Some limitations should be considered when interpreting our results. First, the cross-sectional study design did not allow us to establish temporality between the adiposity measures and MetS. Future studies need to evaluate the longitudinal relation between anthropometric measures and MetS risk and to establish clinical tools such as cut points for predicting MetS risk. Second, all our participants were urban, and therefore our results may not be generalizable to the whole Peruvian population. Individuals in rural areas may have different diets and physical activity patterns. Last, despite controlling for confounders in the multivariate regression models, residual confounding by unmeasured or imprecisely measured covariates was possible.

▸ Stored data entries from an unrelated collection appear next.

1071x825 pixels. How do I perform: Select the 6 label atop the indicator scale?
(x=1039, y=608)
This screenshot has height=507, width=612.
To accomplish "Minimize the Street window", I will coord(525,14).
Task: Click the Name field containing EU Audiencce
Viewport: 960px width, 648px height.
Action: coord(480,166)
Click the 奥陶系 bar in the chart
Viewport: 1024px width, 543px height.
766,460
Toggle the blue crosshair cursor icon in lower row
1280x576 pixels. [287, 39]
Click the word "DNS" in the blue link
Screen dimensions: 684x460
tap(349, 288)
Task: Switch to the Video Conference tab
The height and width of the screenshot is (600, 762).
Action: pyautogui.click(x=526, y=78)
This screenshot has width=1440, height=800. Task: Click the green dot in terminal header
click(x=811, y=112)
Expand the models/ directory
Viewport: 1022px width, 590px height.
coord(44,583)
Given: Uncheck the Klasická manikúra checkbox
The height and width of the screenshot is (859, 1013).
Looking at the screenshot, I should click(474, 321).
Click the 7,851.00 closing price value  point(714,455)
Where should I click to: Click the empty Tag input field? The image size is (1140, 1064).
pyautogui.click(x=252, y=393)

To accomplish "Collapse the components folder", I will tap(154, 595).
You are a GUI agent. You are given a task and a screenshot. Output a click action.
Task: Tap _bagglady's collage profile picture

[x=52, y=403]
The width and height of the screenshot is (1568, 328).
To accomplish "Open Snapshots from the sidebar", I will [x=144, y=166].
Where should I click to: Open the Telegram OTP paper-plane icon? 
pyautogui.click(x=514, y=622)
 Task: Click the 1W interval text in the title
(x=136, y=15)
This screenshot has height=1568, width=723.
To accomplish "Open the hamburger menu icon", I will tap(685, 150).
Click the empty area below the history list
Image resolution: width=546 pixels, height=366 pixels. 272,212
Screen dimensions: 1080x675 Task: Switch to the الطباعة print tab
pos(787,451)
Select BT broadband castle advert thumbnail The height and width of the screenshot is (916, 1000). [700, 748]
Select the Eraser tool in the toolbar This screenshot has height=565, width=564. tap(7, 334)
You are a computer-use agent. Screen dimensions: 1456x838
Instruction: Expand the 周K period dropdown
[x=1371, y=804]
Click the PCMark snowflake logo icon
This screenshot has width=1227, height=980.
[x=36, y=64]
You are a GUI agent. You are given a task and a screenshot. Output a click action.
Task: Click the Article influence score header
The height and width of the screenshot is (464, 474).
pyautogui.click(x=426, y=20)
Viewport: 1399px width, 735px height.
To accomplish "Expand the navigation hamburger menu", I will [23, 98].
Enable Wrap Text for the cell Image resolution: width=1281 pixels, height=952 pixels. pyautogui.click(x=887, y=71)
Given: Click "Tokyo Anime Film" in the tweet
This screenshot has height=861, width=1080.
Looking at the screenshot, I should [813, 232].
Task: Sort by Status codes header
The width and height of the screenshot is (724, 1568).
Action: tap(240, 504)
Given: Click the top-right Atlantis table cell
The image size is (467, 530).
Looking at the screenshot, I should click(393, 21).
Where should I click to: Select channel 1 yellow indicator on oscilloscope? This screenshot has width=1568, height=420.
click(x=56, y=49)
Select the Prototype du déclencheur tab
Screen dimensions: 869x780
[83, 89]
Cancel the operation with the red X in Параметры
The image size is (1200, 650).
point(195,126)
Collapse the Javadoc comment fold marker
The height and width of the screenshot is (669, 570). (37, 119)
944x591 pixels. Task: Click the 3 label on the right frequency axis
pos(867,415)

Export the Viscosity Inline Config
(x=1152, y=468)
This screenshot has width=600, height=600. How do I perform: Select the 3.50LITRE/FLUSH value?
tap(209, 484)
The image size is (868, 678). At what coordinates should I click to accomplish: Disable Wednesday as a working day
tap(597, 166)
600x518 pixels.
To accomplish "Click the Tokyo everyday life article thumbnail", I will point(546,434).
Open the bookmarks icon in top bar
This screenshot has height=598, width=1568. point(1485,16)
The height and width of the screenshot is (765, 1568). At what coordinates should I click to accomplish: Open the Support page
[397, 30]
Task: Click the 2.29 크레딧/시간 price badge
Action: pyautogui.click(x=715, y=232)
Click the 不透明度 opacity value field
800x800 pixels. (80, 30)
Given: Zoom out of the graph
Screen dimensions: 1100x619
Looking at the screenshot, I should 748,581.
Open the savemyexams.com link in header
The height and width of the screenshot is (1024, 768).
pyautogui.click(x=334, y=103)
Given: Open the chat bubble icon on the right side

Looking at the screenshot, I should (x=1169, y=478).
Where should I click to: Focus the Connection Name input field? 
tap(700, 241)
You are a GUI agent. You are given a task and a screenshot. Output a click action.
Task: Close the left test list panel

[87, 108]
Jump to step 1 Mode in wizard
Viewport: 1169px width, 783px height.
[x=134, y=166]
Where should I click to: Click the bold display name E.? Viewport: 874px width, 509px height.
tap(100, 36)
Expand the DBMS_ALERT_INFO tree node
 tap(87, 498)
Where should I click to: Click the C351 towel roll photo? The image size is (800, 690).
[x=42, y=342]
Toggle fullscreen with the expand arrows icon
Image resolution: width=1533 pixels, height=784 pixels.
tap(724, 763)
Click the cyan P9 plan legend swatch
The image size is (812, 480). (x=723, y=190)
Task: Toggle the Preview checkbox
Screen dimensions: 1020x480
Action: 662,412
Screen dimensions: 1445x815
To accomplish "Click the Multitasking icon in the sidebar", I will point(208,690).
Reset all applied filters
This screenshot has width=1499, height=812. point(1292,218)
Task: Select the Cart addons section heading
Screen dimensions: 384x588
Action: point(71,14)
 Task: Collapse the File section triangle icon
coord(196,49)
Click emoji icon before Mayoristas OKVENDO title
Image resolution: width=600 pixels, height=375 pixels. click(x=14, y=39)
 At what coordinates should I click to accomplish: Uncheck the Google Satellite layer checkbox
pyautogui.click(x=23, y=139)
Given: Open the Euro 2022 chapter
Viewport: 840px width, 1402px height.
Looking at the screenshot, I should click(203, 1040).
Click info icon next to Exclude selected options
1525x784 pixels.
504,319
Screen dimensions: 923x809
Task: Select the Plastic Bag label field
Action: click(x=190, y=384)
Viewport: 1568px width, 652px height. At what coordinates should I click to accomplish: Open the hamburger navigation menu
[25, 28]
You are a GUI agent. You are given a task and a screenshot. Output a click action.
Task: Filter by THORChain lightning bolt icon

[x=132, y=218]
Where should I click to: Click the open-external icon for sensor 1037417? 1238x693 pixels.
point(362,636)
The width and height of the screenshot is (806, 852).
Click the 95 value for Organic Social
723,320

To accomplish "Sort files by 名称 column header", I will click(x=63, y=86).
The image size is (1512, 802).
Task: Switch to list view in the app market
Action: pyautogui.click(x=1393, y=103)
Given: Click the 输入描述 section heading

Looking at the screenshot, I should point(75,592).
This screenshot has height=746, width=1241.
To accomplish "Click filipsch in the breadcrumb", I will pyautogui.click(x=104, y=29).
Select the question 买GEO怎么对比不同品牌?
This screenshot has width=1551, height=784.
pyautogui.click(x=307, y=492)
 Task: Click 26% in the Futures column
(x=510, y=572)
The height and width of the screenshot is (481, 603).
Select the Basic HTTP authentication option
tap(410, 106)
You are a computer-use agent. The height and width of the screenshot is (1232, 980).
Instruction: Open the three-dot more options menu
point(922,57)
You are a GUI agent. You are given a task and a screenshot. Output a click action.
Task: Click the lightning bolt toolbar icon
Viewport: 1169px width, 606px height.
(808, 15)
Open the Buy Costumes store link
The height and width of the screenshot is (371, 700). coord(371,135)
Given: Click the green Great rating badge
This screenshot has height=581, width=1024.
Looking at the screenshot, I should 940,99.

Our study contributes to a growing body of research comparing the effectiveness of different anthropometric measures as predictors of MetS risk in populations worldwide. Combined with family history of cardiometabolic risk, findings such as these are important, as they can inform clinical practice and public health counselling and help to identify at-risk individuals in need of preventive interventions.

Appendix

Figure A1.

ROC curves (AUC) for metabolic syndrome.

Legends show [AUC (95% Wald confidence limits)]. BMI: body mass index; WC: waist circumference; ABSI: A Body Shape Index; BRI: Body Roundness Index; VAI: Visceral Adiposity Index; ROC: receiver operating characteristic; AUC: area under the curve.

Declaration of conflicting interest

The authors declare that there is no conflict of interest.

Funding

This study was supported by National Center on Minority Health and Health Disparities( grant number T37-MD001449).